If approved, serelaxin would be sold by Novartis under the brand name Reasanz.

In explaining the 0-11 vote, panel members said that the drug shows promise for improvement of worsening of HF and might even favorably impact mortality, but that the data from the phase 3 RELAX-AHF trial, which had primary endpoints related to dyspnea, were not convincing.

“I think this was more of a failure of trial design than it was of the drug itself,” panel member Stuart Rich, MD, of the University of Chicago Pritzker School of Medicine, said. “[RELAX-AHF] was designed to measure dyspnea … and [the investigators] tried to refashion it to measure worsening HF. I share the sponsor’s enthusiasm. A drug that can reduce morbidity and mortality in acute HF is really needed. Hopefully [RELAX-AHF] will be a learning study where the hypotheses can be better thought-out and then proven in a subsequent trial.”

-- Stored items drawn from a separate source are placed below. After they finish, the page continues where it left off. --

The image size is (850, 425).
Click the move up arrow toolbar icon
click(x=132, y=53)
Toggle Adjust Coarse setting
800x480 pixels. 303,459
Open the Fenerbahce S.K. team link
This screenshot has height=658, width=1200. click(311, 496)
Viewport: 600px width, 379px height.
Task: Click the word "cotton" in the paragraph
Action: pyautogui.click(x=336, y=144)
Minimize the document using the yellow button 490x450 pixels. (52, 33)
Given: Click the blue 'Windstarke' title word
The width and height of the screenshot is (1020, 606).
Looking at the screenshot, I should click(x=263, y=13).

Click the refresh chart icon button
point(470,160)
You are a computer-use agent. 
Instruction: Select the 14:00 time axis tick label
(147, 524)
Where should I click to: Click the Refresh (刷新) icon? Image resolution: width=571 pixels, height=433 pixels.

Novartis sought approval for serelaxin based only on RELAX-AHF, which evaluated the safety and efficacy of intravenous serelaxin for 48 hours compared with placebo in 1,161 patients with acute HF (mean age, 72 years; 62% men; 94% white).

There were two primary endpoints. One, the area under the curve for change in dyspnea through day 5 as measured by a 100-mm visual analog scale, was met (placebo group, 2,308 mm-h; serelaxin group, 2,756 mm-h; ∆=448 mm-h; 95% CI, 120-775 mm-h; P=.007). The other, moderately to markedly improved dyspnea at 6, 12 and 24 hours as measured by a seven-point Likert scale, was not (placebo group, 26%; serelaxin group, 27%; OR=1.05; 95% CI, 0.8-1.4).

However, the data showed that those assigned serelaxin had a reduced rate of worsening of HF, and Novartis sought approval for that indication.

Panel member Philip Sager, MD, of Stanford University School of Medicine, agreed. “I do want to applaud the sponsor for working to develop this drug for acute HF,” he said. “This is a difficult area to develop drugs in and is an unmet medical need. I think that the data we looked at today show that there’s real potential for helping patients with harder endpoints — such as reduced worsening of congestive HF, reduced time in the hospital and [reduced] time in the ICU — and potentially improving cardiac as well as renal biomarkers. I hope that this disappointing vote and meeting today won’t preclude the sponsor from continuing to develop the drug.”

During the meeting, members of the advisory panel questioned whether worsening of HF was adequately defined in the study protocol, and whether it was appropriate to seek an indication for worsening of HF when the pivotal trial was designed to measure dyspnea.

A. Michael Lincoff, MD

A. Michael Lincoff

“I think it’s clear that the drug does have an effect on worsening HF, but given the limitations of how that was not rigorously defined … we need better data on understanding the magnitude of benefit in a rigorous fashion,” A. Michael Lincoff, MD, chairperson of the advisory committee, said. “The data that we have here don’t stand alone for proof.”

In a briefing document prepared for advisory panel members, FDA staff argued that the results were driven by mild episodes of worsening HF that could be managed with diuretics.

However, the reviewers did not observe any major safety concerns that would preclude approval. According to the document, serelaxin had a favorable mortality profile in RELAX-AHF and the dose-finding study Pre-RELAX-AHF, and Novartis is currently conducting a large outcome trial to verify the finding.

The FDA is not required to follow the recommendations of its advisory panels, but it usually does.

For more information:

CRDAC Briefing Document. BLA 125468.

Disclosure: The members of the FDA’s Cardiovascular and Renal Drugs Advisory Committee report no relevant financial disclosures.